21 Eylül Dünya Alzheimer Günü nedeniyle Türkiye Alzheimer Derneği tarafından gerçekleştirilen basın toplantısında, dikkat çekici açıklamalar yapıldı. Türkiye Alzheimer Derneği Başkanı Prof. Dr. Başar Bilgiç, Brezilya’da 8 bin 160 kişi ile yapılan bir araştırmada ortaya çıkan beslenme ve beyin sağlığı ilişkisi hakkında bilgiler verdi.
Bunama hastalığının önlenmesinde en etkili beslenme şeklinin Akdeniz tipi beslenme olduğunu hatırlatan Prof. Dr. Bilgiç, Brezilya’da 8 bin 160 kişi ile yapılan bir çalışmanın sonuçlarını aktardı. Ultra işlenmiş gıdaların bunamalarda izlenen zihinsel sorunlara yol açtığını aktaran Prof. Dr. Bilgiç, “Günlük olarak tüketilen gıdaların % 20’sinden fazlasını salam, sosis, cips, hazır çorba ve gıdalar, meşrubat, pakette satılan dondurma ve şekerlemeler gibi ultra işlenmiş fabrika üretimi gıdalar oluşturuyorsa bellek sorunları ve diğer zihinsel gerilemelerin ortaya çıkma riski artıyor.” bilgisini verdi ve beyin sağlığı için bu gıdalardan uzak durulmasını önerdi.
Türkiye Alzheimer Derneği Yönetim Kurulu Üyesi Doç. Dr. Bedia Samancı, yüksek tansiyon ve bunama ilişkisi ile ilgili yapılan yeni bir çalışmadan bilgiler aktardı:
"Son veriler, COVID-19 ile ilişkili 6 aydan uzun süre devam eden koku alma sorununun, ‘beyin sisi’ adı verilen, özellikle dikkat ve konsantrasyon eksikliği ile ilişkili olduğunu göstermektedir.” bilgisini aktaran Doç. Dr. Samancı, bu durumun virüsün koku ile ilişkili bölgelerde oluşturduğu hasar ve bu hasarın beynin ön bölgelerine ilerlemesi ile ilişkili olabileceğini belirtti.

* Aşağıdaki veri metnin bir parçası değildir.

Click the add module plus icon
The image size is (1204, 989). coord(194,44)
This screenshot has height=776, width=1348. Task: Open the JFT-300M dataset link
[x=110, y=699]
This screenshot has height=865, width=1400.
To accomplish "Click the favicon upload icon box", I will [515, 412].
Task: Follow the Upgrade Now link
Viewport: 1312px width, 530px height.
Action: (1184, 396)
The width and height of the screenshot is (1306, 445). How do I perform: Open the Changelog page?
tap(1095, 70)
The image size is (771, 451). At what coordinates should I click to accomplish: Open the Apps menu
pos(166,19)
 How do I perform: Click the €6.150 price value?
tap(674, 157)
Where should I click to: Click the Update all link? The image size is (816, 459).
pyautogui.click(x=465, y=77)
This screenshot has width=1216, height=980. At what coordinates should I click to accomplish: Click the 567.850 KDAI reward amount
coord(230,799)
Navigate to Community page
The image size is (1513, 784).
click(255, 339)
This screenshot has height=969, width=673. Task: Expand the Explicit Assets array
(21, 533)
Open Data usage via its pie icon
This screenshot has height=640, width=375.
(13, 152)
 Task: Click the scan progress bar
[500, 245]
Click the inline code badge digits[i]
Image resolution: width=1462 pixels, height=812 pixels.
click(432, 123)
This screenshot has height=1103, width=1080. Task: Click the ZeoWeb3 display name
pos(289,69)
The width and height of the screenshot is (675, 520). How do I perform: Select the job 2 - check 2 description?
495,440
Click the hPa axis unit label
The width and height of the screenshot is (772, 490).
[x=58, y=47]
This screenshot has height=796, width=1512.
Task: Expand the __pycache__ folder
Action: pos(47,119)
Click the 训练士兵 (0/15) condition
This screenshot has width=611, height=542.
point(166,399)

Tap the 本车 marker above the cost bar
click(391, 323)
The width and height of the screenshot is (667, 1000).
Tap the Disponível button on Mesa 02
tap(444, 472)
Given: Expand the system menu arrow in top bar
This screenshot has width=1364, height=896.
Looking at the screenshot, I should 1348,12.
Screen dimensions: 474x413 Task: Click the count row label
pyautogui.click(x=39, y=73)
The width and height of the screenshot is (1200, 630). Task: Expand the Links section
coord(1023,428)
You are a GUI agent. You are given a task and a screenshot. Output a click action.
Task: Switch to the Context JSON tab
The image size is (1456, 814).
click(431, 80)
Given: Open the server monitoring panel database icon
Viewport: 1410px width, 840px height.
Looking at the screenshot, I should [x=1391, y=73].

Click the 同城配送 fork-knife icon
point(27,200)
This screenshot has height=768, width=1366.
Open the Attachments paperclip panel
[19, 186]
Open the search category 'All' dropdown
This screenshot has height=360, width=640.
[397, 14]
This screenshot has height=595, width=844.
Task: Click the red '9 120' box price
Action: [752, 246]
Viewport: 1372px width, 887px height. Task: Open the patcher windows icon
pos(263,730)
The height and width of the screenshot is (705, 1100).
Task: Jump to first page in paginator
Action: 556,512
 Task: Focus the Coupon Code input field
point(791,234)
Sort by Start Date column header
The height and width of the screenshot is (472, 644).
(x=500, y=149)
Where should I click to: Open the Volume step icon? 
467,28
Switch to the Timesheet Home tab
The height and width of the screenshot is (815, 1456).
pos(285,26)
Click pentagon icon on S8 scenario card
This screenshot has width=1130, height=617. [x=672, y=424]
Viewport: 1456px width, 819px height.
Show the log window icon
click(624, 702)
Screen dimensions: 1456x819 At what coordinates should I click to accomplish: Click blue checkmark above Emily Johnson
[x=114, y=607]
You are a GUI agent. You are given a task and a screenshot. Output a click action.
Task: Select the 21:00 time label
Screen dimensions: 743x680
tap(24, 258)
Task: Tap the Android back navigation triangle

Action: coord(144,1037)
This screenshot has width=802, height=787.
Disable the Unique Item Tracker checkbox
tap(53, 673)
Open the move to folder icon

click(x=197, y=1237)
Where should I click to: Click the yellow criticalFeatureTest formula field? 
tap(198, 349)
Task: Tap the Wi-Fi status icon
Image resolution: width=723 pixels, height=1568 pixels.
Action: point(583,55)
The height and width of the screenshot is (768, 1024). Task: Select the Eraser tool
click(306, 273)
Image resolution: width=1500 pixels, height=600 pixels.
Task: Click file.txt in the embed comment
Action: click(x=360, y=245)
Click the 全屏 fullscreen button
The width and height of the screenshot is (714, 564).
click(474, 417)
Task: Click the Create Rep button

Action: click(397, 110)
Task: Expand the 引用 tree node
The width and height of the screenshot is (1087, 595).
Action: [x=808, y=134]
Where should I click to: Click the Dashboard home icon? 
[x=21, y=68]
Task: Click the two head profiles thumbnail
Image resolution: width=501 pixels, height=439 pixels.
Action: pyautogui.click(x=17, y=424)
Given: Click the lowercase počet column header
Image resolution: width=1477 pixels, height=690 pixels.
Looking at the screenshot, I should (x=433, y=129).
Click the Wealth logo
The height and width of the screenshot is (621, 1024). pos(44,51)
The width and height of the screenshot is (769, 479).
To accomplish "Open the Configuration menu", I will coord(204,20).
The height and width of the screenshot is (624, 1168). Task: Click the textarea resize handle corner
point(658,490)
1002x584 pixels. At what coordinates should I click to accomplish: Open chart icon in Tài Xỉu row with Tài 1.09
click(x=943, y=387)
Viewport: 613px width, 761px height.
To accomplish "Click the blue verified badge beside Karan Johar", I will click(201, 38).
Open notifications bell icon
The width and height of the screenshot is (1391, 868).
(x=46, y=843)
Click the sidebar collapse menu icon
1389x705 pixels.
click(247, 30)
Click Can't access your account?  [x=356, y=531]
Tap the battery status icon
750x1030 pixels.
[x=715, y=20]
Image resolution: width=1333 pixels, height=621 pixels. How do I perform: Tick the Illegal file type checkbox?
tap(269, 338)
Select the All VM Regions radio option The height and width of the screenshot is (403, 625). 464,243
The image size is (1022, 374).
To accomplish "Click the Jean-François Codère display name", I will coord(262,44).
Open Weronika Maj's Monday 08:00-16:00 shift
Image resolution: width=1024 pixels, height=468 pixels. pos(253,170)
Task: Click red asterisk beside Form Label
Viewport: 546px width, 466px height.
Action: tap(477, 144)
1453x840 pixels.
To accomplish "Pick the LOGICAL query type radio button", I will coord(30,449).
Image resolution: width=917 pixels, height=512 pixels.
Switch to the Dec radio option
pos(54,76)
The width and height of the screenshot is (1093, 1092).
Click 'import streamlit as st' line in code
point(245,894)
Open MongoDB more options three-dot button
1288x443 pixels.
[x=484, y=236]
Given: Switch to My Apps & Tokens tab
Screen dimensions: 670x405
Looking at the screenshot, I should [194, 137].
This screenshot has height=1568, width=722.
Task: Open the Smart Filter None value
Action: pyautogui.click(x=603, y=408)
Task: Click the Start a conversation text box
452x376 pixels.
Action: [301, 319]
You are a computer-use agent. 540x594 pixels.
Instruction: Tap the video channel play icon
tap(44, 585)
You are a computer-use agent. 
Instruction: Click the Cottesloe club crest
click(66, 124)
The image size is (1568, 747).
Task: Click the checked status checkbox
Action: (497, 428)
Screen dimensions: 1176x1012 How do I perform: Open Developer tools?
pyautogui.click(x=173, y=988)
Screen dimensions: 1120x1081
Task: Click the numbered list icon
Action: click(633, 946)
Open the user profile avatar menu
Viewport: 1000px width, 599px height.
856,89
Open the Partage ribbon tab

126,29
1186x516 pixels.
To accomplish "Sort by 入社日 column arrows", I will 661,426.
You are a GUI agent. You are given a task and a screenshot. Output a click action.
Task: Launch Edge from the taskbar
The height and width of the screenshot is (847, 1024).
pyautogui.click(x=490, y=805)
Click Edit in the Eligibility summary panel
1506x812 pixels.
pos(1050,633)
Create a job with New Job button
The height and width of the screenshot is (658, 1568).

COVID-19 virüsünün, bunama hastalarında tıpatıp izlenen şekilde koku alma sorunu ve beyin bölgelerinde enflamasyon ismi verilen bir yangıya yol açtığından söz eden Doç. Dr. Samancı, sözlerine şöyle devam etti: “Bu gözlemler COVID-19 geçiren ve koku alamayan kişilerde demans riskinin yüksek olabileceğini düşündürtmekte ama bu şimdilik sadece bir varsayım.”
Sosyoekonomik şartların bunama riskine olan etkileri ile ilgili dikkat çekici açıklamalarda bulunan Türkiye Alzheimer Derneği Yönetim Kurulu Üyesi Prof. Dr. Türker Şahiner, “Yapılan çalışmalar fakir semtlerde büyüyen ve düşük ücretlerle çalışan kişilerde bunama riskinin daha yüksek olduğunu ve bu kişilerin zihinsel işlevlerde gerileme gösterdiklerini ortaya koymuştur.” dedi ve sözlerine şöyle devam etti:
“Sosyoekonomik seviyesi düşük bireylerin (gelir/varlık, işsizlik oranları, araba/ev sahipliği ve hane halkı aşırı kalabalıklığı gibi parametreler ile ölçümlendiğinde) daha iyi sosyoekonomik statüye sahip bireylere (ki bunlar yüksek genetik riskli bireyler olsa bile) kıyasla yaşlılıkta demans geliştirme olasılığı önemli ölçüde daha yüksek saptanmıştır. Bu bulgular ışığında; yoksulluğun ortadan kaldırılması ve daha adil bir gelir dağılımı ile tüm dünyada bunama riskinin de azaltılacağı aşikardır.”